ACTION ITEM -> Search the listing for the string "will" and copy every line that contains it.

SUPPLIED DATA ->
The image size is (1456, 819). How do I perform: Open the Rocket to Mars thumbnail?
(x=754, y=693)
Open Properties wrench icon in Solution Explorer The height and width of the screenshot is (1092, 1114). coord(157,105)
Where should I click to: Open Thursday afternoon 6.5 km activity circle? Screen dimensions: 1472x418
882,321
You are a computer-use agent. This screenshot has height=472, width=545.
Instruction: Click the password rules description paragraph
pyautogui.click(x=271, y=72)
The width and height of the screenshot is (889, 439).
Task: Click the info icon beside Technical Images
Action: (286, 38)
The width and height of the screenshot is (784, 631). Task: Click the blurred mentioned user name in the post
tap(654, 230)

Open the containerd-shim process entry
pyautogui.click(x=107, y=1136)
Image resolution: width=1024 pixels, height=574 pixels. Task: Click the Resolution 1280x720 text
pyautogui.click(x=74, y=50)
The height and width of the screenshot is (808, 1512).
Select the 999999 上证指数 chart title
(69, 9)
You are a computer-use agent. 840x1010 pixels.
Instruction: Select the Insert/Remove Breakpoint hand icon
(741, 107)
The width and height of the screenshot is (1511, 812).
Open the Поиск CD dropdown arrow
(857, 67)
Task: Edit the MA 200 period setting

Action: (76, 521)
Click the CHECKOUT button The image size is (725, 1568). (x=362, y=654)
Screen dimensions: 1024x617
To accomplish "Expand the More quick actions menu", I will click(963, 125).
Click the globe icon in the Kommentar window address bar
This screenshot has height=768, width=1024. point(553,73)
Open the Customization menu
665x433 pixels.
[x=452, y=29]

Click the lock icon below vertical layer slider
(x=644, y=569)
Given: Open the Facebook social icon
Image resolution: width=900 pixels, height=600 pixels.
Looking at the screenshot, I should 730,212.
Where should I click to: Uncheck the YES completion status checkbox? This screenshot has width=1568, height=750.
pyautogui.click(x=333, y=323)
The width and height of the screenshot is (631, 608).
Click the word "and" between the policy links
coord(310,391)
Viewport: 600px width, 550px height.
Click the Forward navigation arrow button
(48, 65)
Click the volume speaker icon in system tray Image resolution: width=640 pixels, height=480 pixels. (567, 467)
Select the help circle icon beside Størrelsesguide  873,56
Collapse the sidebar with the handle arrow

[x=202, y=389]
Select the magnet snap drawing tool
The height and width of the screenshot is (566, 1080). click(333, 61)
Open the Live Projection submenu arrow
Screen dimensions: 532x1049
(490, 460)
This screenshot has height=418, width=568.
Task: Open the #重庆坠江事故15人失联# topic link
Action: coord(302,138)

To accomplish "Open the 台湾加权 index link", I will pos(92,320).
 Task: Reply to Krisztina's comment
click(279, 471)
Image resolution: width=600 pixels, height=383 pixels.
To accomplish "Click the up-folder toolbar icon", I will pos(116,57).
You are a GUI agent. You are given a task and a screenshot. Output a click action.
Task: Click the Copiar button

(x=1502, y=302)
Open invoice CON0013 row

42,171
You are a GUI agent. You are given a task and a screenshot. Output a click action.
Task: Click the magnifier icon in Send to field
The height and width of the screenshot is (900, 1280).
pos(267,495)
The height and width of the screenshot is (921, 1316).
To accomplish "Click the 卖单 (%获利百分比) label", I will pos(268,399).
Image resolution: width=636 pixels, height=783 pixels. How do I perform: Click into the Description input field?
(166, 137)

EXERCISE SOLUTION ->
To accomplish "Expand the More quick actions menu", I will click(963, 125).
To accomplish "Open the 台湾加权 index link", I will pos(92,320).
To accomplish "Click the up-folder toolbar icon", I will pos(116,57).
To accomplish "Click the 卖单 (%获利百分比) label", I will pos(268,399).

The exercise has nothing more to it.